The goal of PSor is to estimate principal causal effects under principal stratification using a margin-free, variational-independent odds ratio sensitivity parameter, allowing analysis when monotonicity may not hold. The framework unifies the monotonicity assumption with the counterfactual intermediate independence assumption. The framework also assumes the mean principal ignorability. The package accompanies the paper “Semiparametric Principal Stratification Analysis Beyond Monotonicity” and provides point estimates, standard errors, and confidence intervals for both the conditionally doubly robust (CDR) and debiased machine learning (DML) estimators.

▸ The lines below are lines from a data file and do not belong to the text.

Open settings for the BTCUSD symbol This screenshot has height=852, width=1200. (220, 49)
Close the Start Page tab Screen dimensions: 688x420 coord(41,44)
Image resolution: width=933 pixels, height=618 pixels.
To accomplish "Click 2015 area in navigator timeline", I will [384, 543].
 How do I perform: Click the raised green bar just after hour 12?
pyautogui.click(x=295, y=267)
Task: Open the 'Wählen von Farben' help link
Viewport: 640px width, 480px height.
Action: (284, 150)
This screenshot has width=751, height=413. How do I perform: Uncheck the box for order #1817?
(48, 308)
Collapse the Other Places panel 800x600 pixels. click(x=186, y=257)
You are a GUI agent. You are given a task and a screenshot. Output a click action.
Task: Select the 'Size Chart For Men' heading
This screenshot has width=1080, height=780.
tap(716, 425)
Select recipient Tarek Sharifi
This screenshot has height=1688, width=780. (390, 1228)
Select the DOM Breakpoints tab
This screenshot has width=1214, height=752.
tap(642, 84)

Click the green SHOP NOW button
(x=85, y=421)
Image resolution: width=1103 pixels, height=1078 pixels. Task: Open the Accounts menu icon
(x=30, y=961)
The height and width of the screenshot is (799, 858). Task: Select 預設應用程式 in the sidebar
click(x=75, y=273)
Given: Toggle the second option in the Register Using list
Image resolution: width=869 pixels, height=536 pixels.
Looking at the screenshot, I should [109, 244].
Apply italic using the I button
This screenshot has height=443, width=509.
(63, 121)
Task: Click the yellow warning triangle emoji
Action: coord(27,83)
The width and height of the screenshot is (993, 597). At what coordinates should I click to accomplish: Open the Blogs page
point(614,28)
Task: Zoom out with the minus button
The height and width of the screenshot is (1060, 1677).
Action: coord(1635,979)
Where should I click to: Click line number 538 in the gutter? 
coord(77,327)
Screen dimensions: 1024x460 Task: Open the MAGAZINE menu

You can install the development version of PSor from GitHub with:
# install.packages("devtools")
devtools::install_github("deckardt98/PSor")This example demonstrates how to use PSor.fit to
estimate principal causal effects with simulated data from our
manuscript. To summarize, the data will include a binary treatment
Z, a binary intermediate outcome D, a
continuous final outcome Y, and baseline covariates,
\mathbf{X}. Let Y(z) and D(z)
respectively denote the potential final outcome and potential
intermediate outcome under treatment value Z=z. Under
principal stratification, the estimand of interest is the principal
causal effect: \[\mu_{d_0d_1}=E\{Y(1)-Y(0)|D(0)=d_0,D(1)=d_1\}.\]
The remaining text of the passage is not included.